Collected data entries
+++++

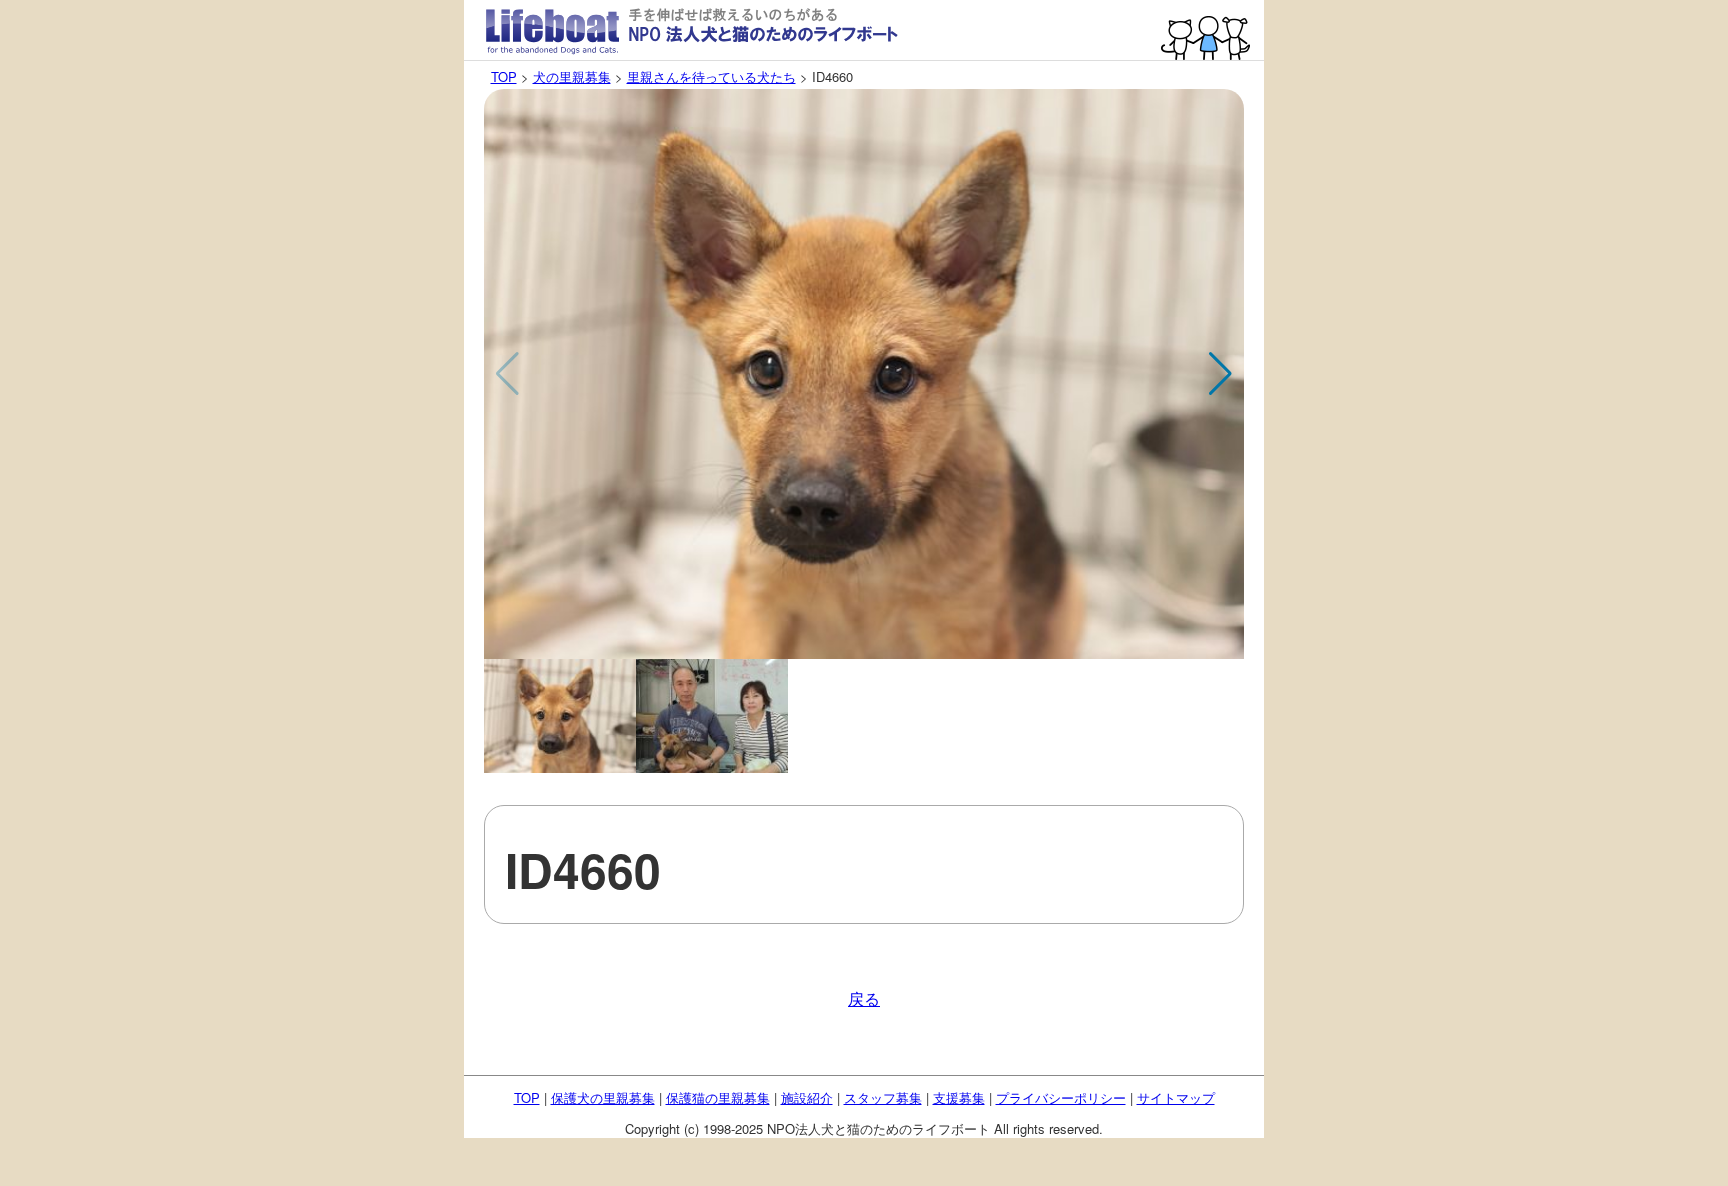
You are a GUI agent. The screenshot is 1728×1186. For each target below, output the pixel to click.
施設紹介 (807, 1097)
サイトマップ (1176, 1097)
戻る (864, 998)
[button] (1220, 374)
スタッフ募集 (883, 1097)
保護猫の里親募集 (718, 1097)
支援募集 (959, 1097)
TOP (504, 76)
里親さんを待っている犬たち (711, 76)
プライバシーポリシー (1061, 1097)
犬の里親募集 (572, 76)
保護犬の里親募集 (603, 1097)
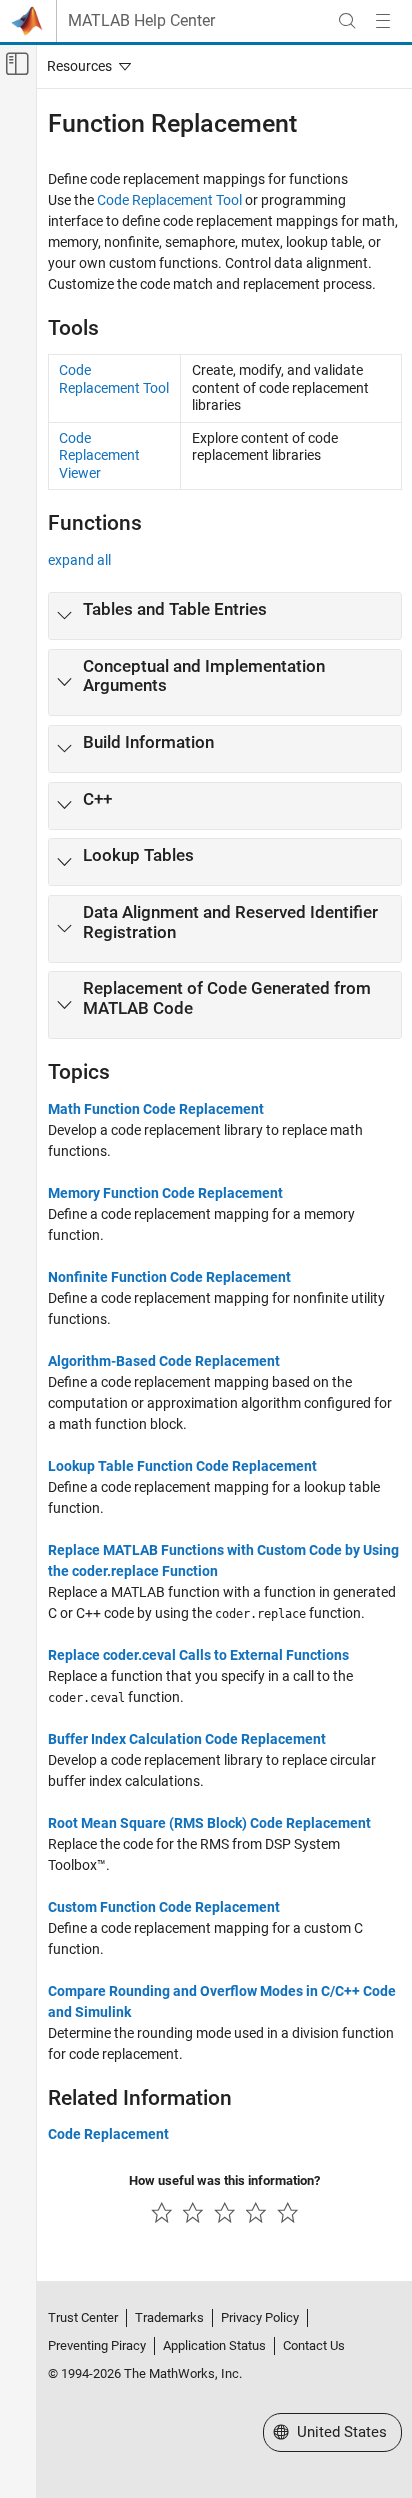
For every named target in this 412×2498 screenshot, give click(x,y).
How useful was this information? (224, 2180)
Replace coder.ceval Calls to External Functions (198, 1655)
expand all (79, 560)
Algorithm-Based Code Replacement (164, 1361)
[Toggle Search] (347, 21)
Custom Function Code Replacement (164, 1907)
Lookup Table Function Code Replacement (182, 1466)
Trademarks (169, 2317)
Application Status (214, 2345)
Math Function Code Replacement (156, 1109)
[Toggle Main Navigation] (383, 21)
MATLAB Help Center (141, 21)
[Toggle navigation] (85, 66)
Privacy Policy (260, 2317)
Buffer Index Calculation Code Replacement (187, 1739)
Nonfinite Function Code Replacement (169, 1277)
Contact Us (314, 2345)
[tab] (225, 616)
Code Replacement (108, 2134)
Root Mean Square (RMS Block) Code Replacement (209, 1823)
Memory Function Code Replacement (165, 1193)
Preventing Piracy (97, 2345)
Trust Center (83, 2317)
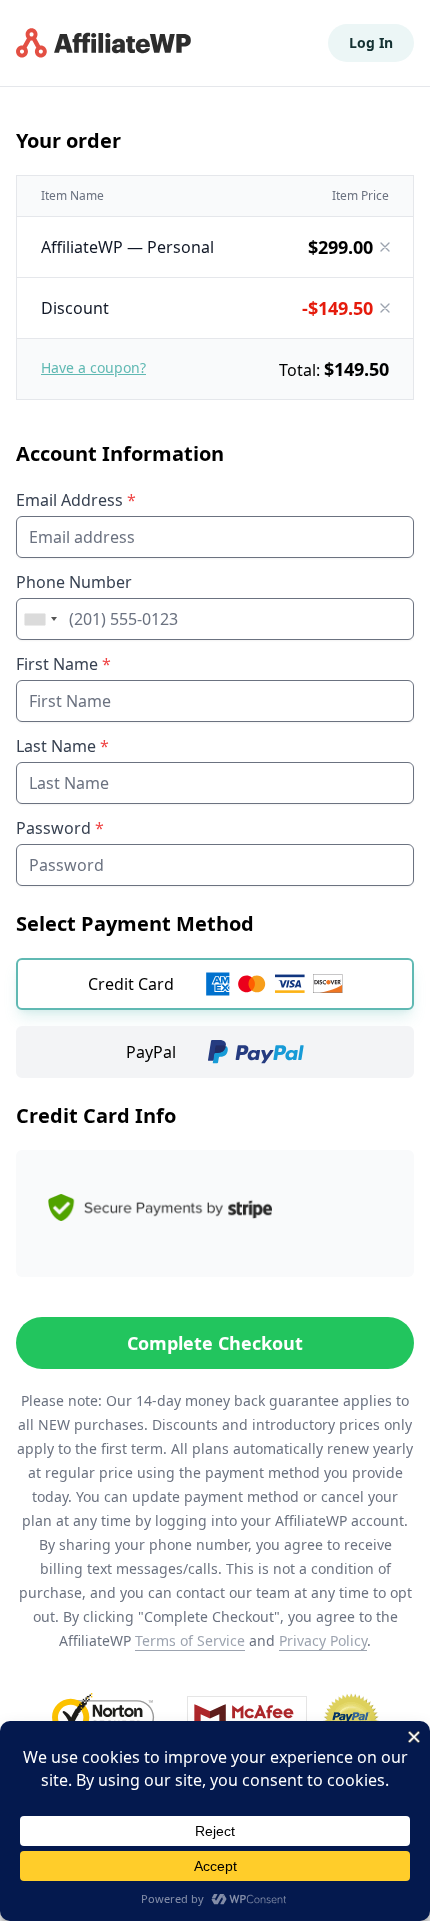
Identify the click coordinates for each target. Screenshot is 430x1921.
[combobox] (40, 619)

+++++

Your assignment: Reproduce every record exactly; images stay out.

Worked solution:
You are a GUI agent. The screenshot is 1728×1186. For each target below, output the pixel to click.
施設紹介 (807, 1097)
サイトマップ (1176, 1097)
戻る (864, 998)
[button] (1220, 374)
スタッフ募集 (883, 1097)
保護猫の里親募集 (718, 1097)
支援募集 (959, 1097)
TOP (504, 76)
里親さんを待っている犬たち (711, 76)
プライバシーポリシー (1061, 1097)
犬の里親募集 (572, 76)
保護犬の里親募集 (603, 1097)
For every named target in this 412×2498 screenshot, give click(x,y).
How useful was this information? (224, 2180)
Replace coder.ceval Calls to External Functions (198, 1655)
expand all (79, 560)
Algorithm-Based Code Replacement (164, 1361)
[Toggle Search] (347, 21)
Custom Function Code Replacement (164, 1907)
Lookup Table Function Code Replacement (182, 1466)
Trademarks (169, 2317)
Application Status (214, 2345)
Math Function Code Replacement (156, 1109)
[Toggle Main Navigation] (383, 21)
MATLAB Help Center (141, 21)
[Toggle navigation] (85, 66)
Privacy Policy (260, 2317)
Buffer Index Calculation Code Replacement (187, 1739)
Nonfinite Function Code Replacement (169, 1277)
Contact Us (314, 2345)
[tab] (225, 616)
Code Replacement (108, 2134)
Root Mean Square (RMS Block) Code Replacement (209, 1823)
Memory Function Code Replacement (165, 1193)
Preventing Piracy (97, 2345)
Trust Center (83, 2317)
Identify the click coordinates for each target. Screenshot is 430x1921.
[combobox] (40, 619)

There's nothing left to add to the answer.